Sunday, April 29, 2012

Day #4

I thought I'd post a part of my story today. This is the first time I'm trying out first person present tense for a longer story (I've only done it for short stories before) so it's a bit different than I'm used to. This isn't quite the beginning, but it's close enough :) I'll post the rest of this section tomorrow. Does it feel blocky at all? I'm not terribly fond of this part.
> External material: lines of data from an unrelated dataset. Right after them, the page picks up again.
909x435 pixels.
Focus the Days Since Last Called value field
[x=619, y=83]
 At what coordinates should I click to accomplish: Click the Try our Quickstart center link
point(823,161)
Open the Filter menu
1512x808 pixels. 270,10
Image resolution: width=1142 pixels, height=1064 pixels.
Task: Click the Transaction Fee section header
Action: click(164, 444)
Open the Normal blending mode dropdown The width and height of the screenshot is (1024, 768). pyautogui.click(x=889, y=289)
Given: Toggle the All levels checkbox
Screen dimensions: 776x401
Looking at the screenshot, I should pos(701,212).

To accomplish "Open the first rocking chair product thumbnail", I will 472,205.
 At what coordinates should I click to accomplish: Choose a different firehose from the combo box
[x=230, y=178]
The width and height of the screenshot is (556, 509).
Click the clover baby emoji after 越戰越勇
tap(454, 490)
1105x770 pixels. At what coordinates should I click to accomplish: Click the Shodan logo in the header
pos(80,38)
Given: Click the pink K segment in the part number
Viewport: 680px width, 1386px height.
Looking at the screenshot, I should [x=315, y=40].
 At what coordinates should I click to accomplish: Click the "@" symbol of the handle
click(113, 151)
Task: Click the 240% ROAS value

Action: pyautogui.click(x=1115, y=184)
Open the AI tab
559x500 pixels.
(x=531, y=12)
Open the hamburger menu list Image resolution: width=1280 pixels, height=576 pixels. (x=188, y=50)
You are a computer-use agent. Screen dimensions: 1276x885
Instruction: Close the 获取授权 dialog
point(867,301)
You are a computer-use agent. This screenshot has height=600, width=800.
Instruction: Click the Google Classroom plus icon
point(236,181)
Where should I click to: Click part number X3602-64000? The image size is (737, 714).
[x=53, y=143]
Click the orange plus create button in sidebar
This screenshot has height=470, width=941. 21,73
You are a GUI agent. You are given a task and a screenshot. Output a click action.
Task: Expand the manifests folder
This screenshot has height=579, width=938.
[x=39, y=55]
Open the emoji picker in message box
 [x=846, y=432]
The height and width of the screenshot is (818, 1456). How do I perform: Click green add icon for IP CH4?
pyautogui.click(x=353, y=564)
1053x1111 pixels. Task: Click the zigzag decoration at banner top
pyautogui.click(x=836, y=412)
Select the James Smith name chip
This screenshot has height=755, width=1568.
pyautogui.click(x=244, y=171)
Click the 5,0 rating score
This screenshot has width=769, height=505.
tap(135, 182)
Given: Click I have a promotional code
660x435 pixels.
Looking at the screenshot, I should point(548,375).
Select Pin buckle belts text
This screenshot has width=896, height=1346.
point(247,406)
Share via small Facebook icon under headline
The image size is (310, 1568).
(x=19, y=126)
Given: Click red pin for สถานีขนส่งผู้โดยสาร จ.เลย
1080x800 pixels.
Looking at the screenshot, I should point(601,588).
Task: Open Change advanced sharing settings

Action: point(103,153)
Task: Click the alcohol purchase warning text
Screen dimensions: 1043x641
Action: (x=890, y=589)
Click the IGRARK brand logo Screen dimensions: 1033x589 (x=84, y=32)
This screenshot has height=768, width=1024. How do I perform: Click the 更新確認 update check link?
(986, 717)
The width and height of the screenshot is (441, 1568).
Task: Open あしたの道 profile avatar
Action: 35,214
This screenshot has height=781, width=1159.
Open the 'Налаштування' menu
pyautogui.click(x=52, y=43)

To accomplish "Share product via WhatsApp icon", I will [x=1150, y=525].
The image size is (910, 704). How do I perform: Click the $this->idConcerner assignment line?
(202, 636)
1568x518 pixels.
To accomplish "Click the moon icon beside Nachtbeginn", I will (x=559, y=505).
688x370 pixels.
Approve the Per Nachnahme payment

I wake up as the ship starts to sink. I’m aware of the echoes of a sound, like something hitting metal very fast-- and then my room tilts, ever so slightly. “Mom!” I shout, jumping out of bed and staggering for the door. “Dad! Did you feel that?” They’re already in the hallway, dad starting for my room and mom hurrying for the lower stairs. In the belly of the ship, just the narrow space where the engine sits and there’s three feet of solid metal protecting it from the ocean, I can hear gurgling. There is not supposed to be gurgling down there.
“We’ve been breached,” Mom shouts up to us, just before she reappears. The boots she just pulled on are slightly wet, and her eyes are wide. “Go,” she says, running towards us and dragging us towards the stairs. “We have to get out of here.”
“But--” dad starts, trailing off when Captain Trawley comes barreling towards us.
“It’s no use,” mom says before he can even open his mouth. “It was a Zinker.” The captain freezes, just wincing slightly. Without a word we all bolt up the stairs. The night air hits me like a slap, it’s freezing out. The moon is a soft curve in the sky that barely gives off any light, and it makes the ocean look incredibly black and sharp.
“The ship will blow up,” Trawley says almost calmly. “We have to get off now.” He and mom are already untying the life boat, while dad is rushing around trying to find something. I have no idea what to do except try not to get in their way. Pounds and pounds of water are pouring into the ship below us, weighing us down and creeping each second towards the engines…
Breathe, I tell myself. Stay calm. Grab that blanket. Run to the cabin and get the portable communicator, wrap it in waterproof skin and put it in my pocket. Grab dad and tell him to calm down, everything will be fine as long as we don’t panic, here, squeeze my hand.
The lifeboat is free in an instant and they push it over the railing, which is already tipping towards us just barely. “Cara, you first!” mom says and I hurry down the ladder. The steel rungs are cold and slippery on my hands. The lifeboat is bobbing just below me and I lower myself in, looking up to find mom clambering after me. The boat lurches as she drops in and I sit down, flinching as spray stings my cheek.
“You alright?” mom asks as dad follows us, and I nod silently. The Zinker shouldn’t be here, we are nowhere near it’s migratory path-- but that doesn’t matter, because I can hear the ship groaning beside me. Captain Trawley throws off the rope as soon as he’s in the boat and we’re free, drifting just with the pull of the current until the engine kicks in and we zoom away.
“Shat,” dad says, looking over his shoulder as the ship tilts closer to the water. “Trawley, how far away are we from Ikmar? We couldn’t have traveled too much yesterday?”
“Just two hundred miles,” he says blandly, though I guess that isn’t too bad, considering what it could be. “We’ll make it back, don’t worry--” and then there’s a jolt, like we side scraped a huge rock except there are no rocks out here, and captain Trawley is swearing as he jerks the boat back into place.
“Oh God, the Zinker,” mom says, and then it bumps us again. We almost tip over this time, the boat actually lifts into the air a little bit, and the breath all whooshes out of me as we slap back down.
“How do you fight one of these things?” I ask quickly, trying not to look over the side of the boat. The water is black, there’s no way I can see it skimming beneath the surface right next to us.
“You don’t,” mom says reassuringly. I was just checking really, I can’t think of any way to fight something that has teeth as long as spears coming out of it’s mouth, strong enough to punch through three feet of metal. This little boat will be small crunchy snack to it. Dad opens his mouth to suggest something when it rams us again, flipping the boat and sending us all plunging into the ocean.



  1. exciting :DD I wanna know what happens! :DD

  2. Yayayay :D that's what I was hoping for! :D

  3. You're not fond of this part? This intro seems script-like, it's more focused on describing the actions than conveying emotions. I don't think it's a good/bad thing, just preference.

  4. Oh, true. Thanks for pointing that out, the lack of emotions is probably what makes it feel off to me.